# GP and MC integral approximation - which logp to use?

Hi there everyone,
I am a little confused about how “logp” works for model object with pymc3. I have a simple model for dataset y_1, \dots, y_n given by y \sim GP(0, k_\theta(x,x')) . I am trying to approximate the integral

p(y_1, \dots, y_n) = \int_\theta p(y_1, \dots, y_n|\theta)p(\theta)d\theta

using the MC method, i.e I need to evaluate the likelihood p(y_1, \dots, y_n|\theta) and I am a little confused how to get what I am looking. My model is:

alpha = 2
priors = {"eta": ["gamma", alpha, 1],
"rho": ["gamma", alpha, 1]}
with pm.Model() as gp_mass:

eta1 = pm.Gamma("eta1", alpha = priors["eta"], beta = priors["eta"], transform=None)
rho1 = pm.Gamma("rho1", alpha = priors["rho"], beta = priors["rho"], shape = 2, transform=None)

# gp defintion
# mean
gp_mean_1 = pm.gp.mean.Zero()

# cov
gp_cov_1 = eta1 ** 2 * pm.gp.cov.ExpQuad(X1.shape, ls = rho1, active_dims = [1, 2])

# Gp def
gp_model_1 = pm.gp.Marginal(mean_func = gp_mean_1, cov_func = gp_cov_1)
y_gp_1 = gp_model_1.marginal_likelihood("y1", X = X1, y = y1, noise = 0.01, transform=None)

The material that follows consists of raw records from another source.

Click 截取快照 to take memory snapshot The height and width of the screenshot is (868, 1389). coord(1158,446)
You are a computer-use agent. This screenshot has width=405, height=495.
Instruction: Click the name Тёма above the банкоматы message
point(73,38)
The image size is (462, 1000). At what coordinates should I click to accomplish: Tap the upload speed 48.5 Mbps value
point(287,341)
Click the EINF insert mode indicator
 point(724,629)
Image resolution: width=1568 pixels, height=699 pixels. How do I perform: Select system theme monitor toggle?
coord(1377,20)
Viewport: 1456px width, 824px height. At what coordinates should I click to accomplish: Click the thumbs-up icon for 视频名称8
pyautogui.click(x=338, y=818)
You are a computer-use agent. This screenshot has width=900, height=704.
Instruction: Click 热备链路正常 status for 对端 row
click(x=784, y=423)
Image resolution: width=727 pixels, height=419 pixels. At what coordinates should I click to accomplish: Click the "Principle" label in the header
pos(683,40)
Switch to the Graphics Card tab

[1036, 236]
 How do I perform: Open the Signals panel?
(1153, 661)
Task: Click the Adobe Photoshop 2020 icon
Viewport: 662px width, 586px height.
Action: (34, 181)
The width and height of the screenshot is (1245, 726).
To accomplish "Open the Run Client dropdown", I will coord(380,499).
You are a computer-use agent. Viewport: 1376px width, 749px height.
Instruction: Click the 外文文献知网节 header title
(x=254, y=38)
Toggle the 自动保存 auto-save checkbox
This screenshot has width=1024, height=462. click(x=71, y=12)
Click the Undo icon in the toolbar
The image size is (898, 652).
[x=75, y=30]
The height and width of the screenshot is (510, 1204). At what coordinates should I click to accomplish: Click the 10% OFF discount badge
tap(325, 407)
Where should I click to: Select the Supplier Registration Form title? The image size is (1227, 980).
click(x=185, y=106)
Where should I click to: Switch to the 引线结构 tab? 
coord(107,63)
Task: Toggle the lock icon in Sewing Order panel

I am having “transform = None” everywhere because in https://github.com/pymc-devs/pymc3/issues/789 it says that that is the way to get the correct likelihood evaluation (I need it exactly not up to a constant). This is how I approximate the integral

n_mc = 10000
np.random.seed(0)

with pm.Model() as priors_model:

if priors["eta"] == "gamma":
eta1 = pm.Gamma("eta1", alpha = priors["eta"], beta = priors["eta"], transform=None)

if priors["rho"] == "gamma":
rho1 = pm.Gamma("rho1", alpha = priors["rho"], beta = priors["rho"], shape = 2, transform=None)

trace_priors = pm.sample(n_mc, tune = 10000, chains = 1)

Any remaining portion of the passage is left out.